» **EXERCISE**:
In the frame buffer passage below, which color attachment identifier does the diffuse component use?

» **TEXT PASSAGE**:

|---|

Once the texture has been initialized, we enable sampling for them and attach them to the frame buffer. Each texture is attached using and identifier which starts at GL_COLOR_ATTACHMENT0. Each texture increments by one that id, so the positions are attached using GL_COLOR_ATTACHMENT0, the diffuse component uses GL_COLOR_ATTACHMENT1 (which is GL_COLOR_ATTACHMENT0 + 1), and so on.

After all the textures have been created, we need to enable them to be used by the fargment shader for rendering. This is done with the glDrawBufferscall. We just pass the array with the idefintifiers of the colour attachments used (GL_COLOR_ ATTACHMENT0 to GL_COLOR_ATTACHMENT5).

The rest of the class are just getter methods and the cleanup one.

|---|

[Word and element location data]
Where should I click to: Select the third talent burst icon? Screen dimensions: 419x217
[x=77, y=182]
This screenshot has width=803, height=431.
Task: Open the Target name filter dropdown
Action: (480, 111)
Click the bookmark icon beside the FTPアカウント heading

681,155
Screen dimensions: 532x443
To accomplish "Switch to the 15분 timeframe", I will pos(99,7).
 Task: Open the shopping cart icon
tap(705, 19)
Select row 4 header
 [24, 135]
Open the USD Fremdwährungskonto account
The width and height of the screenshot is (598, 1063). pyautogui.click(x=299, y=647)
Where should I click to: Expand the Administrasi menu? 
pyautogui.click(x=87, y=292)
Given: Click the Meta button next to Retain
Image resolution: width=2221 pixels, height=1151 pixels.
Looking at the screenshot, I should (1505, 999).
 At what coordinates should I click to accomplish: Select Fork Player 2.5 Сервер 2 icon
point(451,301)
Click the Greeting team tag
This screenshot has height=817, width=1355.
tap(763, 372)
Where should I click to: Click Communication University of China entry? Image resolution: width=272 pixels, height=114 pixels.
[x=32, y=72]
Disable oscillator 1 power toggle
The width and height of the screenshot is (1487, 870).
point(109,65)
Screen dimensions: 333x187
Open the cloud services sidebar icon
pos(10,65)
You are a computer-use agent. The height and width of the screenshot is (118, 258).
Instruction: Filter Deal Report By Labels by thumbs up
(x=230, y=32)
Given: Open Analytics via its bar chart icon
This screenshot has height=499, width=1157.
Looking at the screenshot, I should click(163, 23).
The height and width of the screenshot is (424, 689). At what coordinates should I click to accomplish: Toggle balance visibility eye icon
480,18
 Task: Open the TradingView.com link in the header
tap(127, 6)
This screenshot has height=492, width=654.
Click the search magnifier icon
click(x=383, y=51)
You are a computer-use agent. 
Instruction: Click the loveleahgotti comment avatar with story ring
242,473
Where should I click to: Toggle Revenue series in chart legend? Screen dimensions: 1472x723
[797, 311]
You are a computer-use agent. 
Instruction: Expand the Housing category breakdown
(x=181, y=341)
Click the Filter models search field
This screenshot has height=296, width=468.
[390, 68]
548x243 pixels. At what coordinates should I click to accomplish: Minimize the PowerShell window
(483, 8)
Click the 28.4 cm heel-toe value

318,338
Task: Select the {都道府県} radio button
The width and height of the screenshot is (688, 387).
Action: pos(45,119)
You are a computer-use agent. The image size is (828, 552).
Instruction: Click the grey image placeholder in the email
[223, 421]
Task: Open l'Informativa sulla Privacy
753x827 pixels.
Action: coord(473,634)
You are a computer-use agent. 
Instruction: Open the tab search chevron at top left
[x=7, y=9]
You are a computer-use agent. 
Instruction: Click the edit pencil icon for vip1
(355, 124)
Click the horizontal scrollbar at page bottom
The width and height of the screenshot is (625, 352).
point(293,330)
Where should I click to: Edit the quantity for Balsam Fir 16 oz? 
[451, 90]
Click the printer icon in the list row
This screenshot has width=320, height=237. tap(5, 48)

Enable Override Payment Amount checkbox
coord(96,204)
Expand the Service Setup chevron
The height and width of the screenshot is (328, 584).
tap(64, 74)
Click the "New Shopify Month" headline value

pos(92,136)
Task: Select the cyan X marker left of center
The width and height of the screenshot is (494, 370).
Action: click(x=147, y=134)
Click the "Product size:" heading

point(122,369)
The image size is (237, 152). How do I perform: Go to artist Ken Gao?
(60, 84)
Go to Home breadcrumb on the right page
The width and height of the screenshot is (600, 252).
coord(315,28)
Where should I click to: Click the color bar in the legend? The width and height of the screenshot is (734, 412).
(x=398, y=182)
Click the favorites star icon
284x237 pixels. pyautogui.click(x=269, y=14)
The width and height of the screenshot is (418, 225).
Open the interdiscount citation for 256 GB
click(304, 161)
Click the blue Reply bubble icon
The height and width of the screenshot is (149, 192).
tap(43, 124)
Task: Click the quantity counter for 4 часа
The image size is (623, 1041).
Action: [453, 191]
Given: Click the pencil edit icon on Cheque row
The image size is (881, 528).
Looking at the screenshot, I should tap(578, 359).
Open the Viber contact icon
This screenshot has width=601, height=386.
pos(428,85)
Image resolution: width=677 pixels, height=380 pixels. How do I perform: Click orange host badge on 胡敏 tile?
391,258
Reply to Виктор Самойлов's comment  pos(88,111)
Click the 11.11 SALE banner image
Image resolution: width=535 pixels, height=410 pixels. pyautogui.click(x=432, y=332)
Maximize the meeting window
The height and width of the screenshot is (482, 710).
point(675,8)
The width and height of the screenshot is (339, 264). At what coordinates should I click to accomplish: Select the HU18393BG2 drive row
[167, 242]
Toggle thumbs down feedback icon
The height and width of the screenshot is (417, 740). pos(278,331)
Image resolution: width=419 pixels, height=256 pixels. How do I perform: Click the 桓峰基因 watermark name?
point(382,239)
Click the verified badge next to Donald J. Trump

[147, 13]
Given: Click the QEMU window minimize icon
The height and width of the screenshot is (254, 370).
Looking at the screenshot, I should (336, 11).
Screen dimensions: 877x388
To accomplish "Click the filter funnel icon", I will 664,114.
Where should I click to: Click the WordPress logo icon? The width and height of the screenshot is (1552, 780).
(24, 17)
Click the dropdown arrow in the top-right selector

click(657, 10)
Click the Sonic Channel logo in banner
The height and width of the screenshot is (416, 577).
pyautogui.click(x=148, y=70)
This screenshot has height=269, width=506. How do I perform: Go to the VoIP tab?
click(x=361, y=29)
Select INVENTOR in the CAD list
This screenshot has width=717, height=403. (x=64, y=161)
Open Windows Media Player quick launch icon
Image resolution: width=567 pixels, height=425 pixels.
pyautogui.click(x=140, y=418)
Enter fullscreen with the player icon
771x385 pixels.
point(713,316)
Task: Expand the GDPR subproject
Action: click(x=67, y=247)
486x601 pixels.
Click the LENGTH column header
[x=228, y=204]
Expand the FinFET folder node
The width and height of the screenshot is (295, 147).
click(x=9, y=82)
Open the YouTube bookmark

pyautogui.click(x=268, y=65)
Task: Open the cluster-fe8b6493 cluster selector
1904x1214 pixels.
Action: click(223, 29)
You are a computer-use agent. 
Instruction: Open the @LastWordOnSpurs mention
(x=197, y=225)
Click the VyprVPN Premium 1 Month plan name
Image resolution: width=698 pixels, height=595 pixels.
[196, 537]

|---|

» **RESPONSE**:
GL_COLOR_ATTACHMENT1